Agreed. But arguments based on justice seem different than arguments based on efficiency, cost-effectiveness and the like. Sooner or later, some state legislature or other will probably try to do what Thatcher did in 1988. If so, the justice or injustice of it wouldn't carry much weight with the taxpayers who are already highly suspicious of tenure and who would very likely be easily persuaded that the state can no longer afford to give professors "jobs for life"(as tenure is often described outside the academy.)

A full-time non-tenure track would be much better than an adjunct track. But now that universities realize how much money they can save by using adjuncts, how would it be possible to convince them to establish the full-time non-tenure track? I could imagine a deal with a "grandfather clause" which allows those with tenure to keep it (this was in fact part of Thatcher's tenure abolition), but in terms of new and future faculty, once you start talking about full-time non-tenure positions, how do you justify the full-time tenure track?

Posted by: Invisible Adjunct at May 28, 2003 10:37 PM
14

Regarding price discrimination, you may be able to look at steady-state situations where people at a particular time have a choice among products at different price levels -- say, an airline ticket between two points, $2000 on United, $1800 on American, $500 on Southwest. You may be able to argue that more tickets are being sold overall, and it's just the Clampetts on Southwest.

However, over time this is not what happens. Eventually consumers realize the product is essentially the same, and American and United wind up unable to sell the expensive seats, while Southwest keeps on keeping on.

The same thing is happening with tenured professors vs adjuncts. First, there is no real objective difference in the product, especially at an undergraduate level. Second, there are too many professors, tenured and untenured, for the classes to be taught, just like the situation where there are too many airline seats in the air for those willing to travel.

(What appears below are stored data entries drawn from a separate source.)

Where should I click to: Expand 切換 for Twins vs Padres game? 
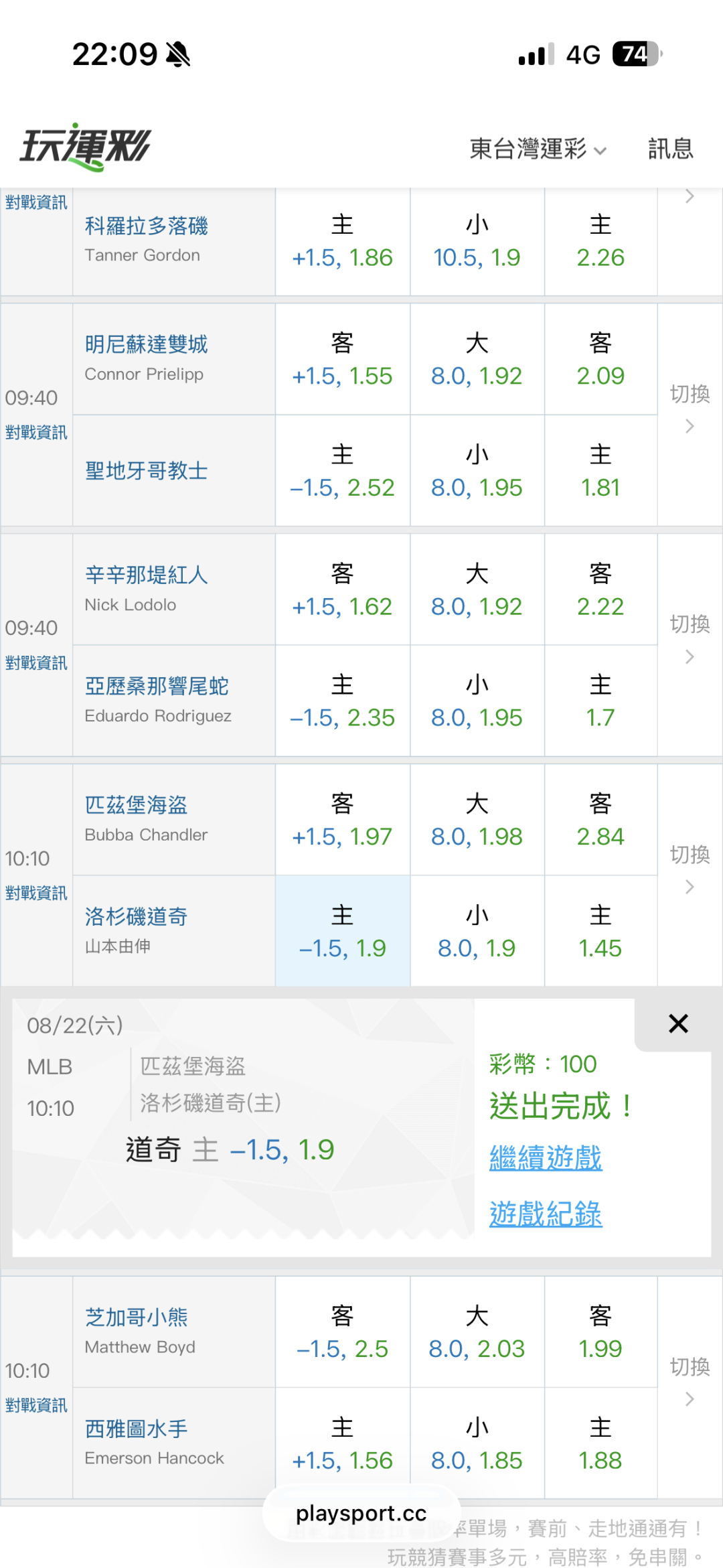pyautogui.click(x=690, y=408)
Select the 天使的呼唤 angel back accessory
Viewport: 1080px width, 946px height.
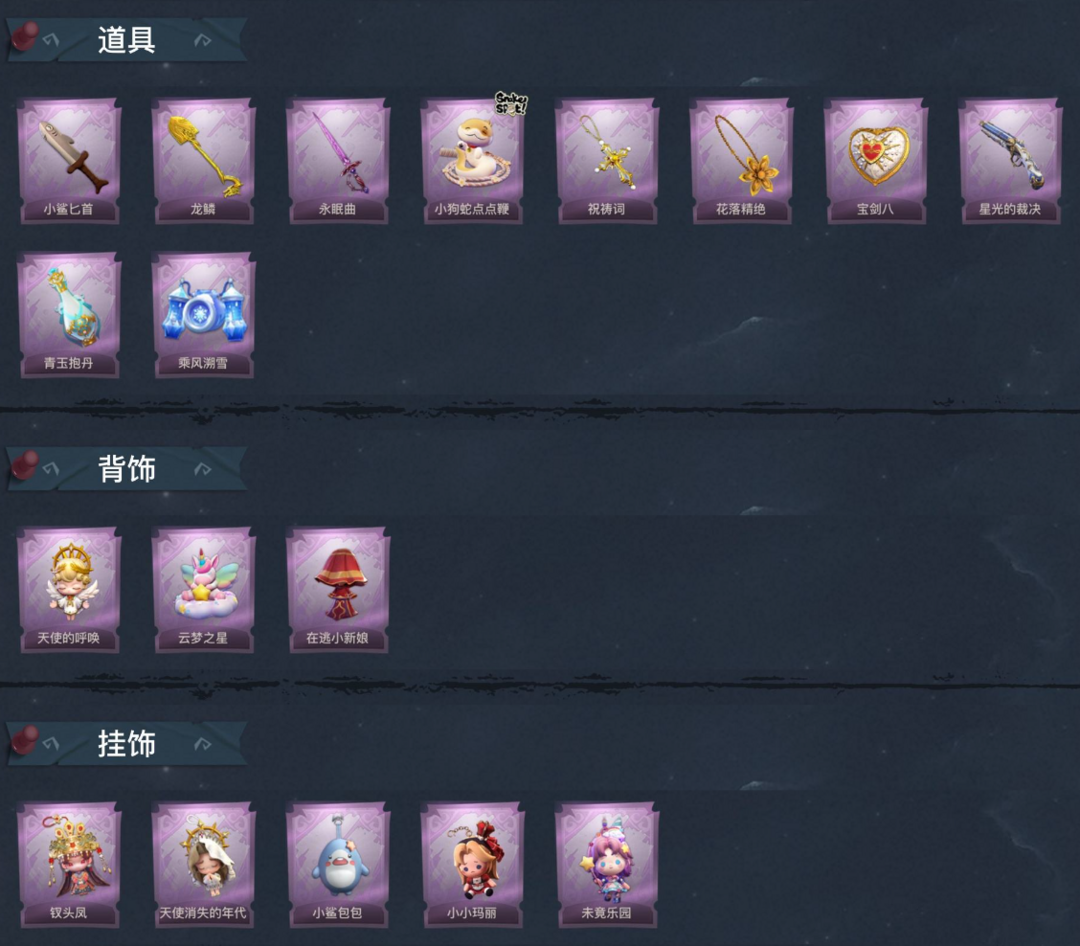tap(69, 590)
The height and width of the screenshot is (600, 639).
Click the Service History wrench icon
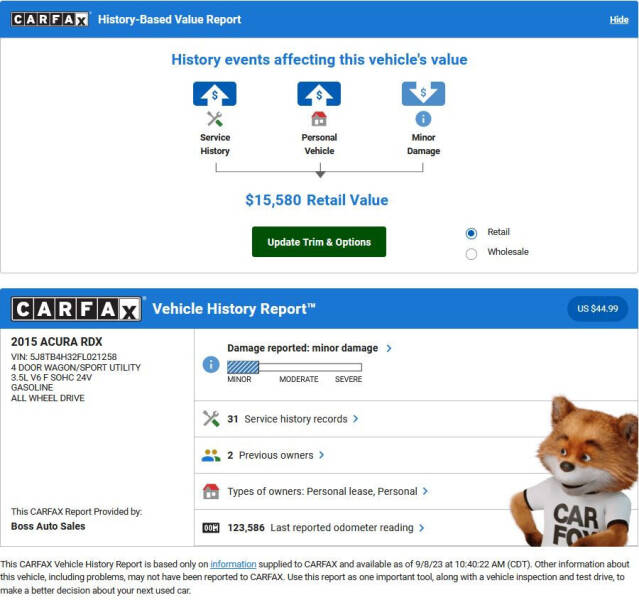coord(215,119)
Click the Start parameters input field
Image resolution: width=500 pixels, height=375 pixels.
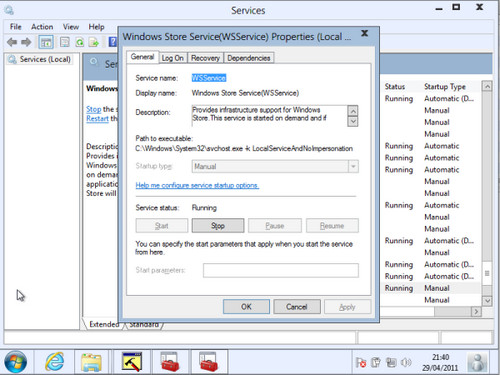281,270
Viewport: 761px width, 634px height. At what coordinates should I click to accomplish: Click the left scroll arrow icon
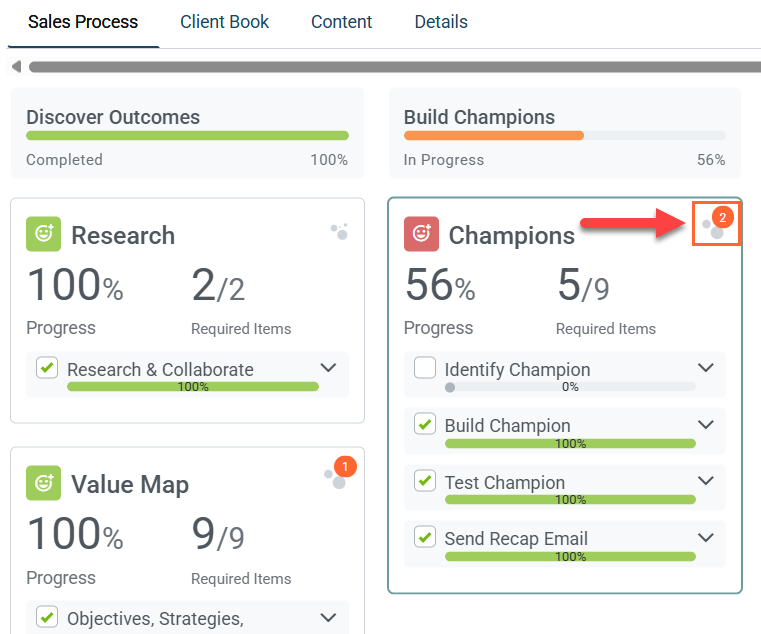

The result is that, theories of price discrimination notwithstanding, the price of the commodity is going to approach the least expensive on the market, and this is simply because of the supply vs demand situation. The fact that adjuncivization is most common in the humanities is probably explained completely by the fact that somewhere between 25 and 60 percent of new PhDs in the humanities each year (depending on the discipline and the year) are unable to find tenure-track jobs.

Posted by: John Bruce at May 29, 2003 12:49 AM
15

Ex post injustice is a cost argument. If you know there's an x% probability that someone will breach a contract, you price that risk into the contract.

Posted by: kb at May 29, 2003 02:11 AM
16

Regarding what to do about currently tenured professors, other industries have addressed this problem simply by making buyout offers to employees who are de facto tenured (they've been there 20 years and had good evaluations -- they'll sue you on various grounds if you simply lay them off).

The buyout offer is also based on a cost estimate, covering things like the discounted present value of x years continuing employment, the potential utility of a lump sum that could do things like pay off a mortgage, or the likelihood that you can go easy now, or go with a smaller payout later.

The benefit to the institution is that they can hire new staff at much less than the salaries of those they're letting go.

Posted by: John Bruce at May 29, 2003 03:52 AM
17

"Ex post injustice is a cost argument. If you know there's an x% probability that someone will breach a contract, you price that risk into the contract."

-Posted by kb at May 29, 2003 02:11 AM

Assuming that one has even a clue as to the probability and the cost of breach. For example,
what is the probability of a given college breaking
tenure in the next 20 years? What is the cost to an individual of that happening?